How HPD Seizures Broke Our Hemp Supply Chain — And How Oahu Dispensary and Provisions Fought Back
A Honolulu small business explains how HPD’s unlawful seizures forced us to overhaul our hemp supply chain and join the USPS Hemp Whitelist Program to protect compliant shipments across Hawaii.
By Lance Alyas, Founder of Oahu Dispensary and Provisions — Honolulu, Hawaii’s leading hemp retailer
There’s a moment of truth for every business—a test that defines its character far more than any mission statement or marketing slogan ever could. For us at Oahu Dispensary and Provisions in Honolulu, Hawaii, that moment didn’t come from a competitor, a lawsuit, or a compliance officer. It came from something far more unsettling: the sudden breakdown of our supply chain at the hands of the very institutions meant to serve the public.
Without warning, we learned that the Honolulu Police Department (HPD) had instructed UPS and FedEx to seize any and all packages addressed to our business. Not inspect—seize. Tens of thousands of dollars’ worth of packages containing federally compliant hemp products, accompanied by verified certificates of analysis, sourced from legitimate licensed vendors across the United States, were intercepted and held without explanation. Overnight, an entire logistical system we had relied on collapsed—jeopardizing the operation of our CBD and hemp retail locations across Oahu.
This wasn’t just an inconvenience. It wasn’t a “shipping issue” or a lost parcel. It was an existential threat to consumer safety, supply chain integrity, and the standards we uphold as one of Hawaii’s top hemp and CBD retailers. We sell products that people put into their bodies. That means every gram of material we source must be traceable, tested, and verifiably legal. When shipments are seized on arrival, when compliance is ignored, when the supply chain becomes unpredictable, the safety we promise to our customers is jeopardized. When that trust collapses, everything else becomes meaningless.
We faced a choice: quietly accept the disruption and hope it stopped, or take control of our own future. In that moment of crisis, I chose to stand—with our customers, our community, and our commitment to compliant hemp retailing in Honolulu—not our convenience.
Because HPD’s directive made UPS unusable, we were forced to permanently abandon UPS and FedEx—private carriers who simply couldn’t protect our lawful shipments from unilateral law-enforcement interference. That meant we had one option left: the United States Postal Service (USPS).
USPS, unlike private carriers, is a federal institution bound by federal law. Under the 2018 Farm Bill, federally compliant hemp shipments cannot be arbitrarily seized or delayed. But even then, we didn’t want assumptions—we wanted certainty.
So we did something most businesses in Hawaii’s hemp and CBD industry would never do: we walked directly into the USPS facility in Honolulu, voluntarily opened our own shipment in front of the Honolulu postal inspector, and invited them to examine everything. No hiding. No hesitation. Total transparency.
What happened next changed everything.

List of tasks:
(1) Please reproduce, word for word, the part of the hemp seizure article above that opens with the words containing "This wasn’t just" and closes with "Honolulu—not our convenience.".
(2) Write the next part of the hemp seizure article, picking up right after its final sentence.

Stored records:
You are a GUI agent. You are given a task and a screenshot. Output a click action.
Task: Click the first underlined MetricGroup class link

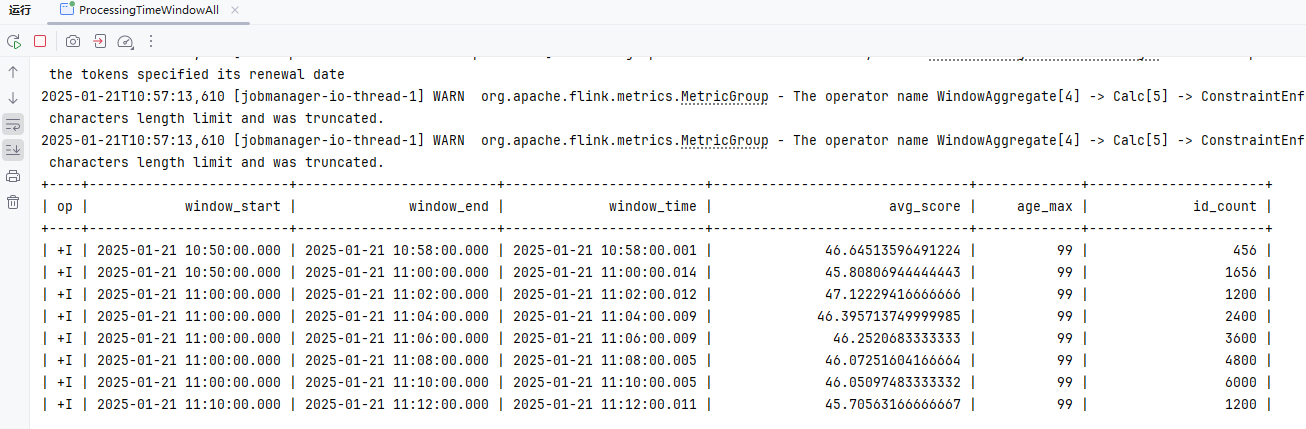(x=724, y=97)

--

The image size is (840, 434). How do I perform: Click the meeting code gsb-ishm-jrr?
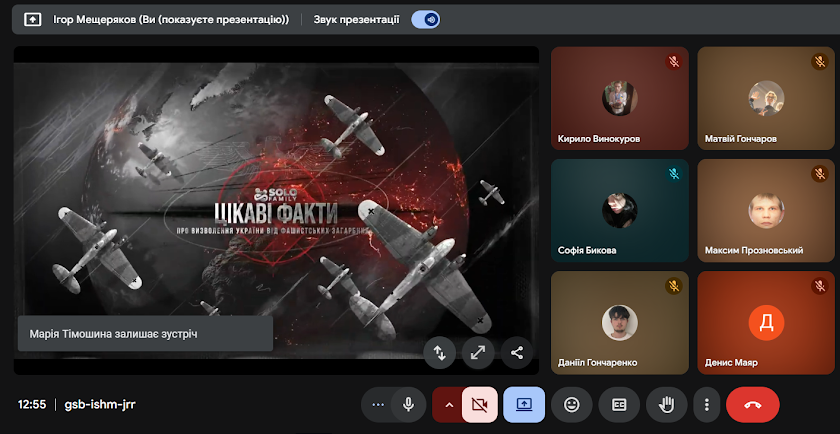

Answers for this exercise:
(1)
This wasn’t just an inconvenience. It wasn’t a “shipping issue” or a lost parcel. It was an existential threat to consumer safety, supply chain integrity, and the standards we uphold as one of Hawaii’s top hemp and CBD retailers. We sell products that people put into their bodies. That means every gram of material we source must be traceable, tested, and verifiably legal. When shipments are seized on arrival, when compliance is ignored, when the supply chain becomes unpredictable, the safety we promise to our customers is jeopardized. When that trust collapses, everything else becomes meaningless.
We faced a choice: quietly accept the disruption and hope it stopped, or take control of our own future. In that moment of crisis, I chose to stand—with our customers, our community, and our commitment to compliant hemp retailing in Honolulu—not our convenience.

(2)
The U.S. Postal Inspector—one of the most respected professionals in the state, known for having a 98–99% conviction rate for cases taken to trial—examined our products, our documents, and our process. And for the first time, an authority figure saw firsthand and agreed with what we had been saying all along: that Oahu Dispensary and Provisions was fully compliant, responsible, and operating fully within federal hemp law in Hawaii.
That moment earned us something invaluable: acceptance into something we didn’t even know existed—USPS’s Hemp Industry Whitelist Program, a federal compliance system designed for hemp businesses acting within the boundaries of the law. This whitelist isn’t a loophole; it’s a safeguard. It means USPS recognizes Oahu Dispensary and Provisions as a legitimate, federally compliant hemp retailer, and it ensures that our packages are protected from unlawful search and seizure across Hawaii.
From the day we were approved, something remarkable happened:
USPS has never seized or held a single one of our packages again.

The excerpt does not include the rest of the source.